> **EXERCISE SET**
1. In the forum thread on potential difference across parallel circuits, rewrite the part that opens with the words containing "1. Jul 5, 2007" and closes with "are the same?", changing "potential difference" to "voltage".
2. In the forum thread on potential difference across parallel circuits, what does the reply say all wires in a circuit diagram are assumed to be?
3. Can you pick up the forum thread on potential difference across parallel circuits and continue it from where it stops?

> **SOURCE TEXT**
----
# Potential difference across parallel circuits

1. Jul 5, 2007

### truewt

I am currently having some difficulty in recalling/understanding the potential difference across parallel circuits. Why is the potential difference across individual components of the parallel circuit the same?

Let's for example say 2 resistors of different resistance are connected in parallel. As p.d. is defined as the amount of energy dissipated by the charges as they pass through the resistor (am I wrong in the definition?), why is it so that for different resistances, the energy dissipated by the charges are the same?

2. Jul 5, 2007

### mjsd

i am not sure what you mean by "individual components" but remember in a circuit diagram, all wires are assumed to be ideal and so if you elements share the same set of terminals (ie. parallel to each other) than the potential difference across them will be the same (by definition)

well the resistor with less resistance will let more CURRENT through and the same potential difference means that more power will be dissipated on this device compare to the other one.
----
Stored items

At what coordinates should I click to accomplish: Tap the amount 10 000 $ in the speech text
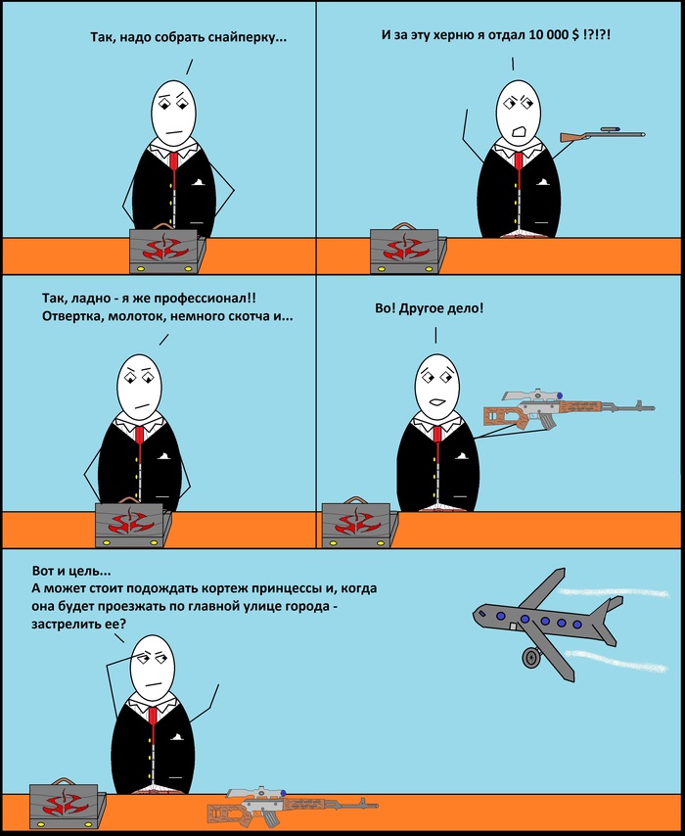click(553, 35)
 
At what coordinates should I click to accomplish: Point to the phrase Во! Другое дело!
click(430, 308)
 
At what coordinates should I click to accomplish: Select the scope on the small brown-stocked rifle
click(610, 129)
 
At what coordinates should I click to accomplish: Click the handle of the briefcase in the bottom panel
click(64, 781)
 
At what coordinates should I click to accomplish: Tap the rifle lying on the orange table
click(293, 807)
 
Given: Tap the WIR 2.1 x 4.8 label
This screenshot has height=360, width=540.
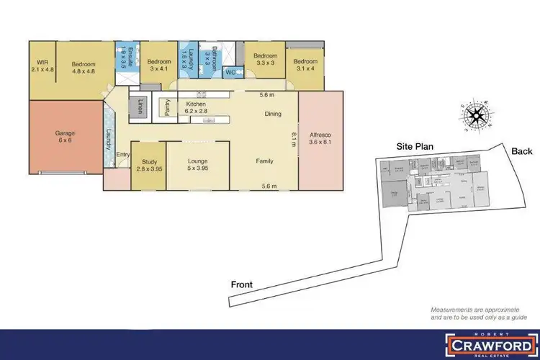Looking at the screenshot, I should (40, 66).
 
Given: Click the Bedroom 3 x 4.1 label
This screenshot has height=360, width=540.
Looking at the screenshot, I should (158, 66).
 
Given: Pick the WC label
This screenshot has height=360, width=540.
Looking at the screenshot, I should (231, 72).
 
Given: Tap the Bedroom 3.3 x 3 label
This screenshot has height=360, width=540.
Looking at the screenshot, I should (265, 59).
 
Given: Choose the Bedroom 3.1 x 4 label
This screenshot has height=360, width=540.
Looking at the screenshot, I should (305, 66).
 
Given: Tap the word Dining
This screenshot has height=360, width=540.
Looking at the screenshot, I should (273, 114).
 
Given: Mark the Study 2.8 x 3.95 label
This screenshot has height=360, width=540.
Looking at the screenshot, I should (150, 165).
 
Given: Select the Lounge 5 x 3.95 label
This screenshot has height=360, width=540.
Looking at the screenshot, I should (197, 165).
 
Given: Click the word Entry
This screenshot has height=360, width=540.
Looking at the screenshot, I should (122, 153).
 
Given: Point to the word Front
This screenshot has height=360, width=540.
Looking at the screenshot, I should (242, 284).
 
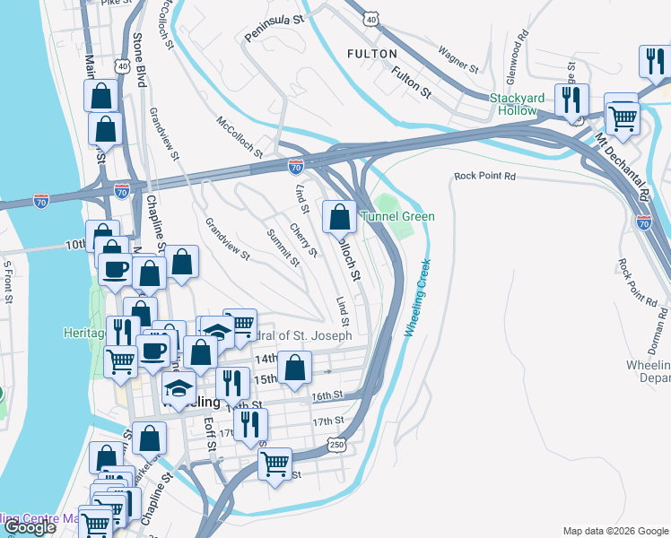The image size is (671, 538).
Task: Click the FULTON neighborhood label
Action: [x=372, y=54]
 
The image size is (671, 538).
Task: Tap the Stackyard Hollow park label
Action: [x=525, y=104]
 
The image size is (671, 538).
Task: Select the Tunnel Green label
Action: [x=397, y=216]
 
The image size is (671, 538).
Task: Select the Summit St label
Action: [x=283, y=247]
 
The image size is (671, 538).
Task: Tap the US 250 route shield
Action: [x=336, y=444]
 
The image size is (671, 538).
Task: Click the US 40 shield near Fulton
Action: [x=371, y=18]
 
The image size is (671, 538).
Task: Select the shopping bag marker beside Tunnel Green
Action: [x=339, y=216]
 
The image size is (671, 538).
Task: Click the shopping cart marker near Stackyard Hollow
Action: [x=622, y=114]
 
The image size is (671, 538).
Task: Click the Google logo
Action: [x=29, y=527]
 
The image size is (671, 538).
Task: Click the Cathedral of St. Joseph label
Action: [x=296, y=334]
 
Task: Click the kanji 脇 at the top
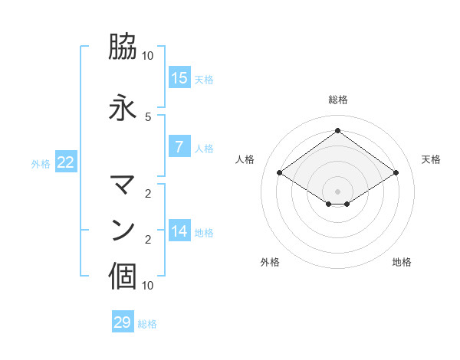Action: [123, 47]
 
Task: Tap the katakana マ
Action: [123, 185]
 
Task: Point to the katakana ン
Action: [123, 231]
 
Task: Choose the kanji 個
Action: [123, 277]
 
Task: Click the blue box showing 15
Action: [179, 78]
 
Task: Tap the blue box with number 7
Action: [179, 147]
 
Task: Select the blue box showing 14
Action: [179, 231]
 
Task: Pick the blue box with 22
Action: [66, 162]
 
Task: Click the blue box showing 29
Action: [123, 322]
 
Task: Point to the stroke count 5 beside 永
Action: [148, 116]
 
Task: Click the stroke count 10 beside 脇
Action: [148, 56]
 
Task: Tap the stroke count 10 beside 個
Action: [148, 285]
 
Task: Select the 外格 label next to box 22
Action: [41, 163]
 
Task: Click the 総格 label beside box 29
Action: [147, 324]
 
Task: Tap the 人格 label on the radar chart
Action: [245, 159]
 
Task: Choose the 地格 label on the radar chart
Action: [402, 262]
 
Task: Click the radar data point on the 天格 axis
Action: [396, 173]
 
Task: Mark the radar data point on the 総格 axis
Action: [337, 130]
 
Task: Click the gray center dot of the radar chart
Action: [337, 191]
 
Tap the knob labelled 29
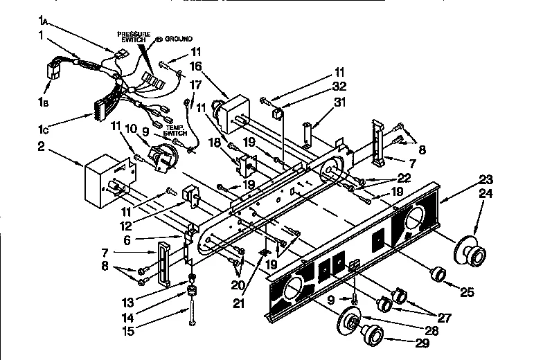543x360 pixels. pos(372,336)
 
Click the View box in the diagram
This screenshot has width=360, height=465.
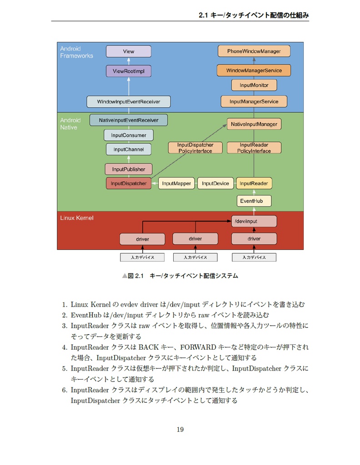pos(129,51)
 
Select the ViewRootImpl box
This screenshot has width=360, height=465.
pos(129,71)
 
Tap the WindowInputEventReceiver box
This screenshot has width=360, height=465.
pos(129,102)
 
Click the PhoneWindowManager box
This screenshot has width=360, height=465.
pos(254,51)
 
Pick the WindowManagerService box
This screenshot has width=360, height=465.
pos(254,70)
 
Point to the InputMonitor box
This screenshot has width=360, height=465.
pos(254,85)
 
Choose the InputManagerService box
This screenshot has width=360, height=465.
pos(254,101)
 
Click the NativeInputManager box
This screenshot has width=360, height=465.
pos(254,124)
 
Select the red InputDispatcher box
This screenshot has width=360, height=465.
pos(129,183)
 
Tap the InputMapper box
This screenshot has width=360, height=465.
pos(176,183)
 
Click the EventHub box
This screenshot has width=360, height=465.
pos(254,201)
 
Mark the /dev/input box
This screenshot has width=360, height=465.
pos(254,221)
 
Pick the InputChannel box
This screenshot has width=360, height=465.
pos(129,149)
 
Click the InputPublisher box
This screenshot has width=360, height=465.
pos(129,169)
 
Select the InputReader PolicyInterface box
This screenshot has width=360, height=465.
pos(254,148)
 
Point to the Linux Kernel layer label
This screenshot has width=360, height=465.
pos(77,218)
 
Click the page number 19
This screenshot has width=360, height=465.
pos(180,430)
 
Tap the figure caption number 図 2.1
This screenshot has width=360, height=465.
pos(135,276)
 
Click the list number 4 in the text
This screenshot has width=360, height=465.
pos(65,347)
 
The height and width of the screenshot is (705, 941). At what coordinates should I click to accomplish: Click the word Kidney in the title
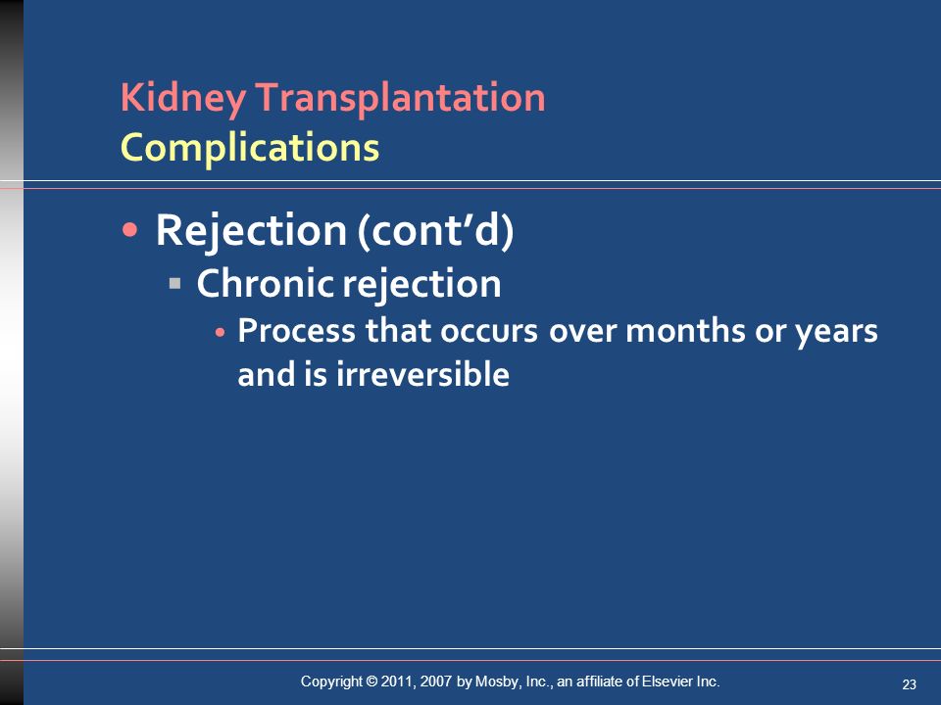pyautogui.click(x=183, y=98)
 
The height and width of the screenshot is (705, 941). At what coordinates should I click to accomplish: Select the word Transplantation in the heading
pyautogui.click(x=400, y=97)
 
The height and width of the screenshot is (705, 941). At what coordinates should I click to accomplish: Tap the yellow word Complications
pyautogui.click(x=250, y=148)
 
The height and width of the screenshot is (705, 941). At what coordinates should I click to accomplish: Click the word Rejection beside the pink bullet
pyautogui.click(x=251, y=231)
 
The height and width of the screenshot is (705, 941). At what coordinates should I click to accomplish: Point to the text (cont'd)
pyautogui.click(x=435, y=231)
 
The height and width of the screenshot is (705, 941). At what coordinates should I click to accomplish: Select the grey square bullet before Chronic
pyautogui.click(x=175, y=282)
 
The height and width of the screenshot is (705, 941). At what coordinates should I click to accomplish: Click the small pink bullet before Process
pyautogui.click(x=221, y=332)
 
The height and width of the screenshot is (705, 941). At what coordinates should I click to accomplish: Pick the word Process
pyautogui.click(x=296, y=331)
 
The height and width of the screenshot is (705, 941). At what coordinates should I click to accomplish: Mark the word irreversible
pyautogui.click(x=422, y=374)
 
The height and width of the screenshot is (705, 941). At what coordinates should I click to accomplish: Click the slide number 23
pyautogui.click(x=910, y=684)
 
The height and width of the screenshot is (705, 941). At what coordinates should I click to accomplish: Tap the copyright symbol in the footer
pyautogui.click(x=371, y=682)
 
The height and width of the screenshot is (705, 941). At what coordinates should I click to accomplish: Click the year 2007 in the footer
pyautogui.click(x=435, y=682)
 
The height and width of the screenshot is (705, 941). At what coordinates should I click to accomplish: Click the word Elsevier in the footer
pyautogui.click(x=668, y=682)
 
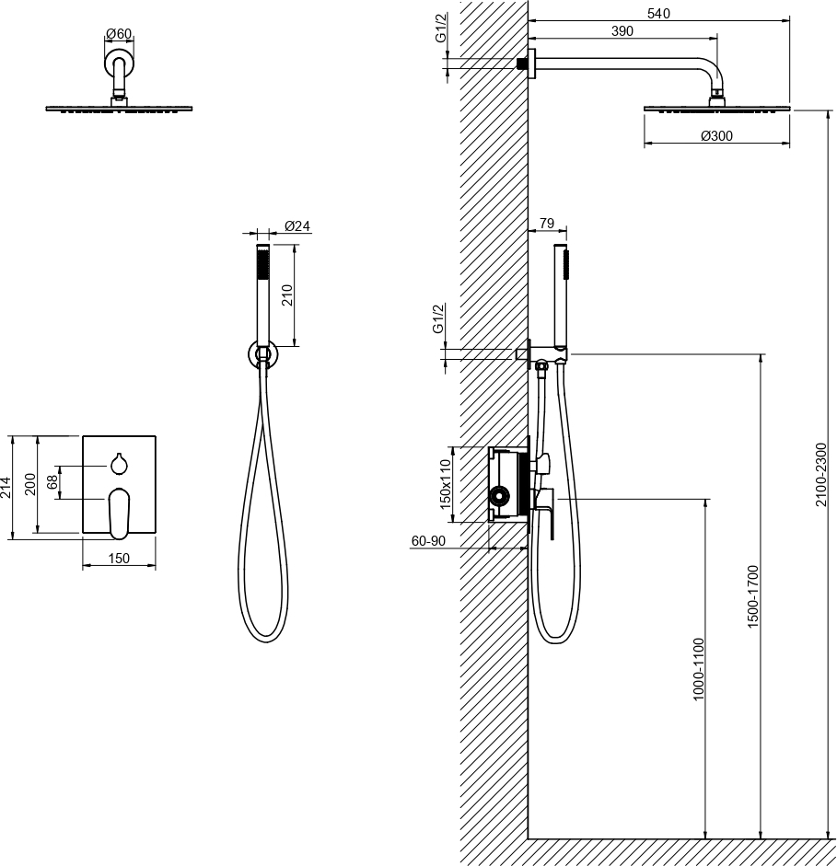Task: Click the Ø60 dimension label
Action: click(119, 34)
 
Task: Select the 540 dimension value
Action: click(658, 13)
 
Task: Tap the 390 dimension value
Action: click(622, 31)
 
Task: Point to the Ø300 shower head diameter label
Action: click(716, 135)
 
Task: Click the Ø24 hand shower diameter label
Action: click(297, 225)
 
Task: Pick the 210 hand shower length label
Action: click(286, 295)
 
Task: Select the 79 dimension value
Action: click(546, 223)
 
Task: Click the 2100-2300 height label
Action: click(820, 475)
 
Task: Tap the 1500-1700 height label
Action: click(753, 596)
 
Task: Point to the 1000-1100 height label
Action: click(698, 669)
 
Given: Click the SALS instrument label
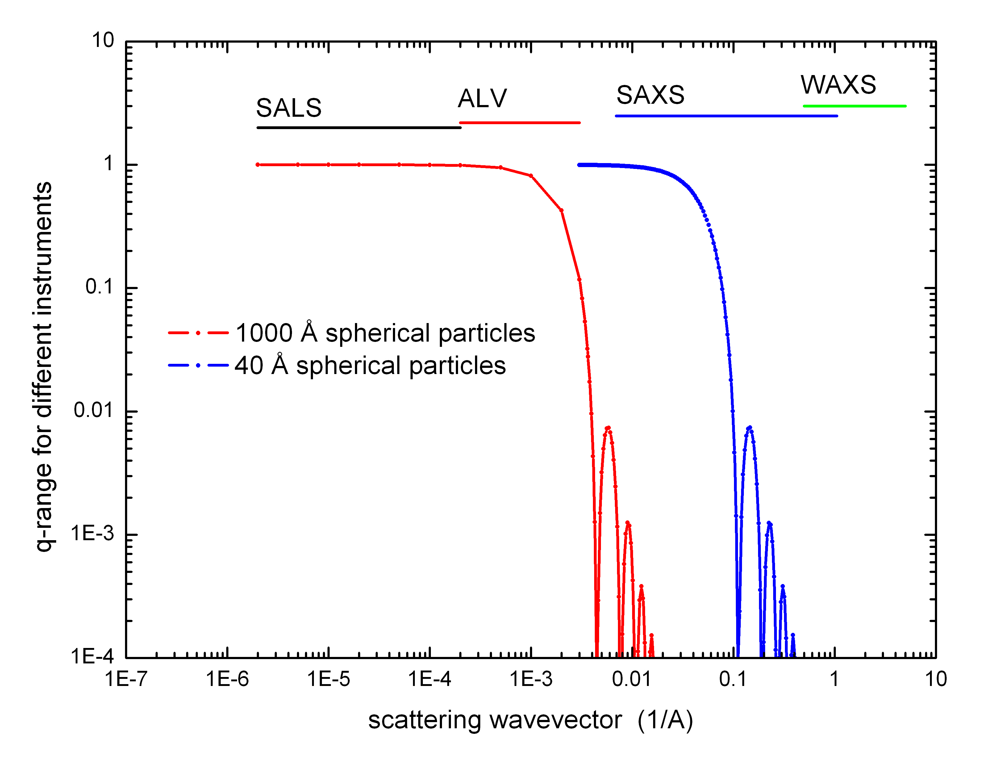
----
> **EXPECTED RESULTS**
1.
1. Jul 5, 2007

### truewt

I am currently having some difficulty in recalling/understanding the voltage across parallel circuits. Why is the voltage across individual components of the parallel circuit the same?

Let's for example say 2 resistors of different resistance are connected in parallel. As p.d. is defined as the amount of energy dissipated by the charges as they pass through the resistor (am I wrong in the definition?), why is it so that for different resistances, the energy dissipated by the charges are the same?

2. Ideal.

3.
3. Jul 5, 2007

### truewt

So what is the explanation for saying the potential difference is equal?

4. Jul 5, 2007

### ranger

An alternate picture of viewing parallel connected components in this case (2 resistors) is to picture each of the resistors connect [individually] directly across the terminals of the voltage source. When you think of it this way, its roughly like a series circuit; hence the voltage drop across a single resistor is equal to that of the voltage source. Taking this thinking further, its obvious that the p.d across both resistors would be equal, however the current would not be [given unequal resistances].

5. Jul 5, 2007

### truewt

@ranger: That could be a way, but is there a better explanation for the potential differences being equal?

I'm trying to find the best argument for this concept. I can hardly remember what my teacher explained (or did he?) a few years back.

Basically what I'm saying is why are the charges in the circuit so smart as to be able to dissipate the same amount of energy?

Let's take another example. 3 resistors are in a circuit. 2 are in parallel, and the last resistor is in series with the 2 parallel resistors. Why are the charges (which split up into seperate branches in the parallel component) able to 'use up' the same amount of energy (ie the pd drop) and then join back into the main branch at the same potential?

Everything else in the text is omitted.